Taking a closer look at Vietnam’s export surplus in the past 8 months, economist Tran Toan Thang noted, wanting to assess whether the trade surplus is positive or not need to pay attention to the total export turnover. and total imports. Specifically, in the past 8 months, the total export and import turnover have decreased compared to the same period last year with different decreases. This can be seen that the trade deficit in the first eight months of 2020 is due to the rapid decrease in imports, not due to the sharp increase in exports.
“Therefore, if the decrease in import data is due to the reduction of the amount of machinery and raw materials, such an export surplus is not a good thing. The decrease in imports may be due to the fact that businesses are underestimating the ability to continue exporting. This leads to the risk that the economic recovery after the epidemic will be more difficult. However, financially, a large trade surplus will help the country have more sources of foreign currency to stabilize the exchange rate ”, explained Mr. Tran Toan Thang.

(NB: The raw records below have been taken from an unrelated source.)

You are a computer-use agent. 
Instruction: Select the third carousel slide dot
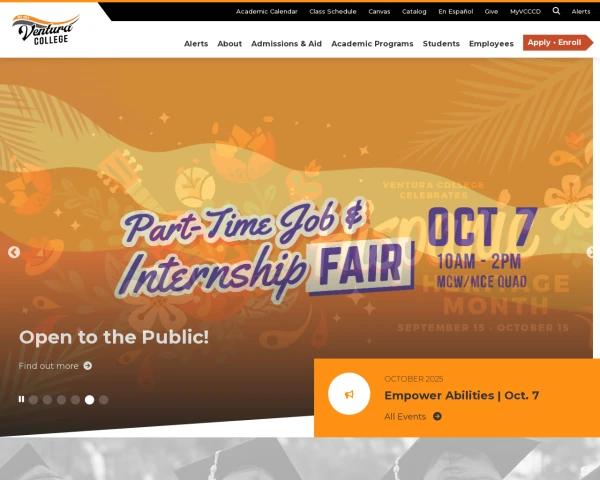[x=61, y=400]
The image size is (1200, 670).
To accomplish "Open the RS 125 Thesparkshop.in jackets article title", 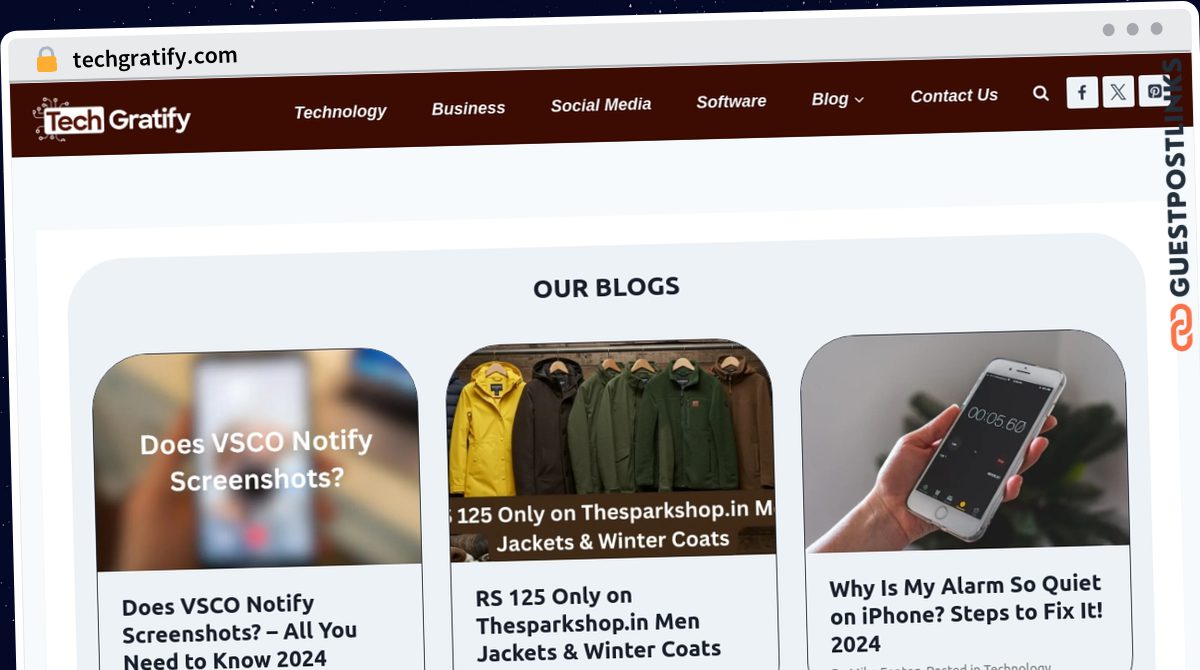I will click(597, 624).
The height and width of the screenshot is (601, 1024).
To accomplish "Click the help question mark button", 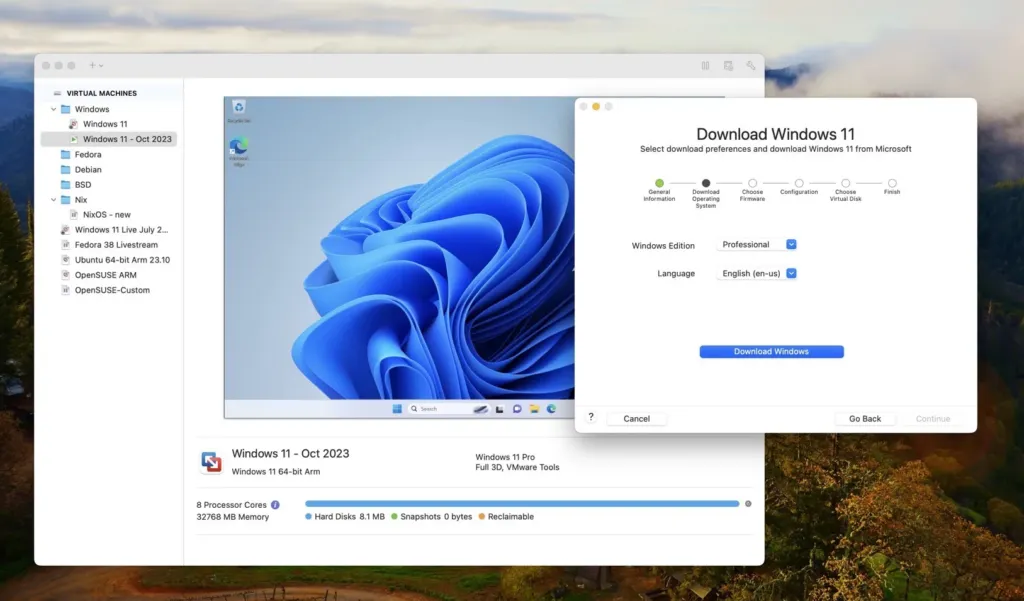I will click(591, 417).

According to the forecast of the Ministry of Industry and Trade, Vietnam’s import and export of goods in the second half of 2020 will grow more positively than in the second quarter of 2020, especially after many countries begin to loosen their control measures. disease and began to accelerate the process of recovery, opening up.
In addition, from the beginning of August 2020, the implementation of the EU-Vietnam Free Trade Agreement (EVFTA) will create a good opportunity for exports in the last months of the year. When the disease is controlled in Europe, and the EVFTA Agreement has been put into effect, Vietnamese enterprises will have a great advantage from reducing / removing tariff barriers to the EU market to exploit this market. ./.